We found route finding a bit difficult at this point, we hadn’t planned to do this climb and so our pictures of it from the guide book weren’t great but we managed to find a route description on line. We moved into what we thought was the belay for the top of the third pitch and Matt got ready to lead the 4th pitch.
We still don’t know what it was he lead. He ended up on the correct belay and the top half of his climb was correct but for the lower half he was way too far left because we hadn’t gotten the belay across enough. He did very well considering it was another section of friction slab and these were not his favourite.
Helen lead the next pitch, it was an easy and cool looking cracks at 5.4. For Helen the friction slabs felt just as alien to her as the crack climbing had the day before. If you looked at these slabs there were no obvious holds, you just had to rely on the friction of your rock shoes and the skin on your hands to keep you from falling.
The next pitch was mine again, it was a friction slab again but this time there were no bolts, no gear.
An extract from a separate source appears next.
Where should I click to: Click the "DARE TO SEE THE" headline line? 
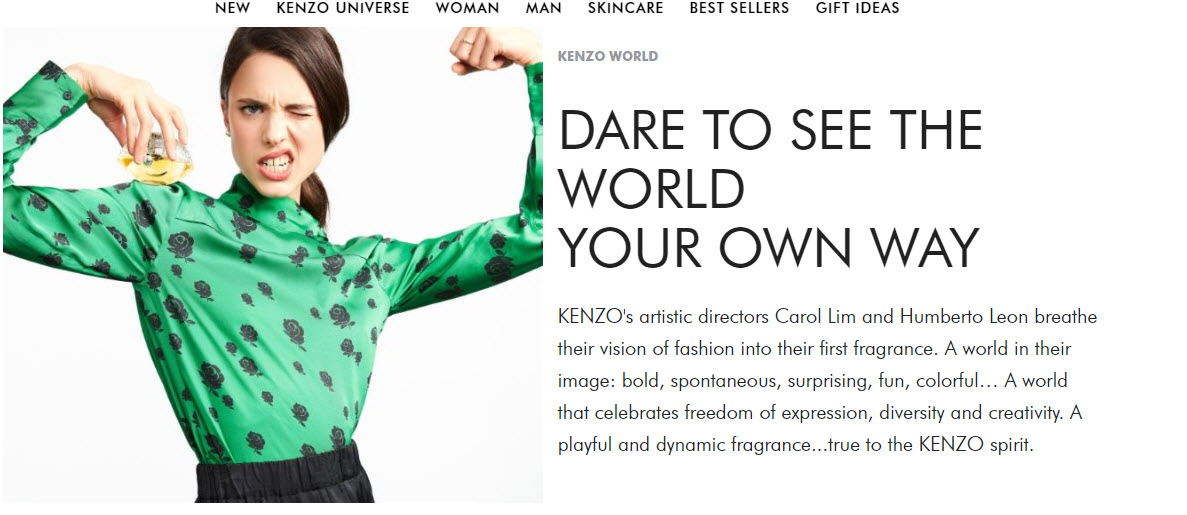770,131
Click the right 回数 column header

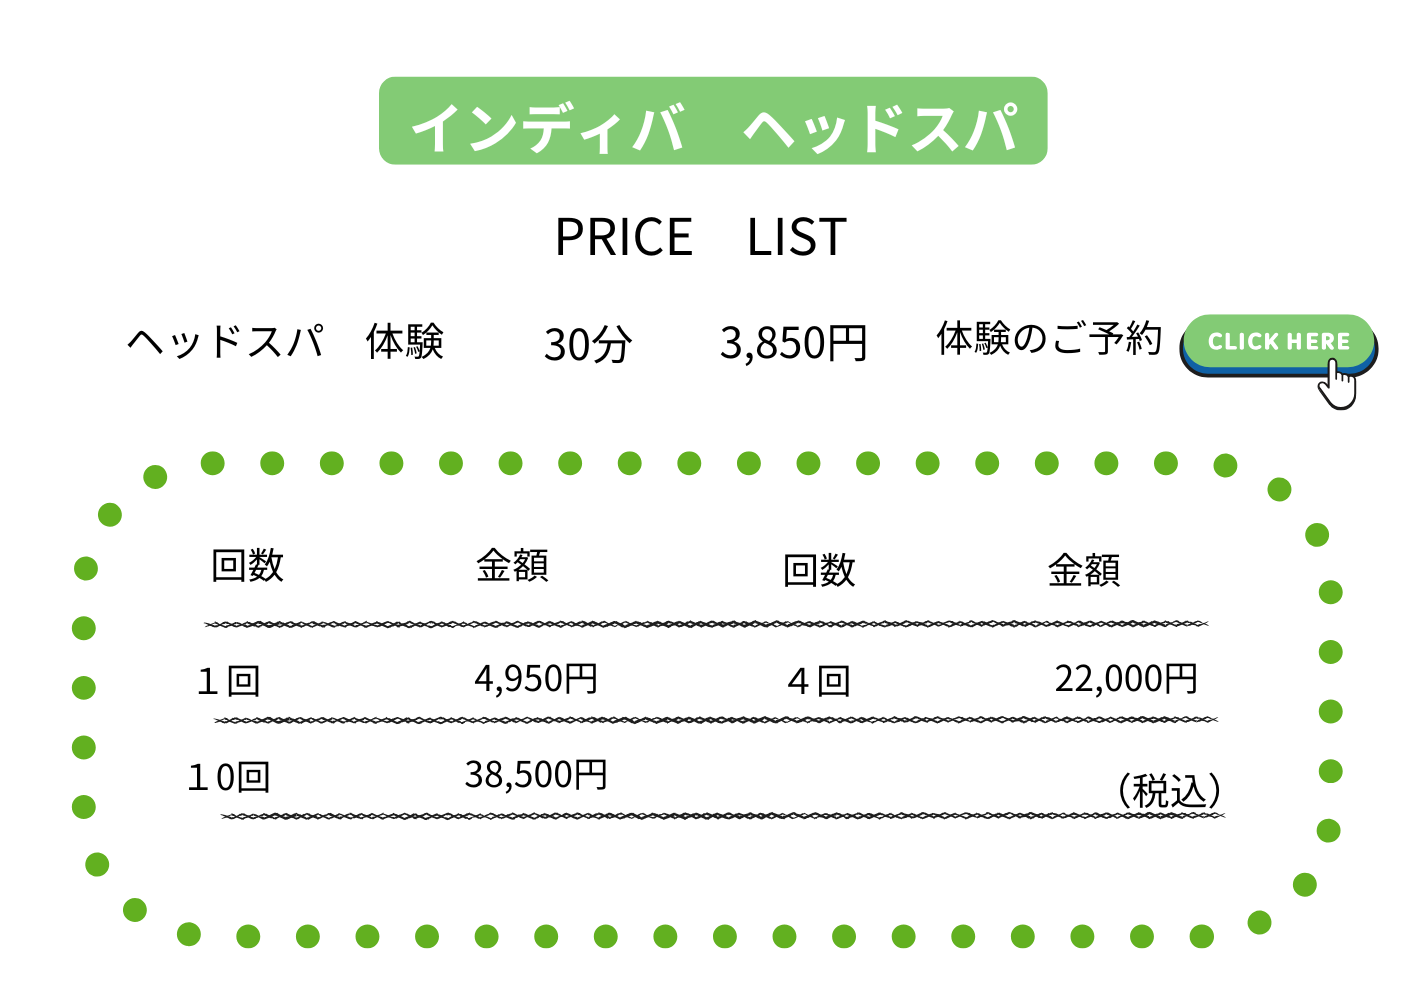point(819,571)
There was gear once you reached a crack system about 12 meters away and I wasn’t going up, I was going sideways to get to it. The move onto the slab was 5.7 and then after that I’m not sure but I was still riding my confidence boost from the 10b send earlier so I just told myself ‘you’ve got this’. I’m not sure how I managed to stay composed for that long but there was a big sigh of relief once I placed my first piece of gear since leaving the belay. Matt and Helen followed behind and it was relief to everyone that no one took a tumble on that pitch.
The final two pitches were lead by Matt then Helen. Our minds were starting to relax into this strange friction slab style of climbing and so bodily functions came to the front, the most dominant being hunger. So while I belayed Matt, Helen got a sandwhich out and we took turns biting chunks out of it, Helen shoving it into my mouth when I needed a bite. It was a very funny expereince.
So we reached the top of Banana Peel in good spirits and decided that the top section of the Chief would wait for another day. We had conquered the Apron and now it was time to get down and eat more food. Helen may have needed a had on the way down….
So that was our introduction to Cracks and Slabs in Squamish. We have a lot of time in this area and we are looking forward to mastering the technique and hopefully pushing our grade.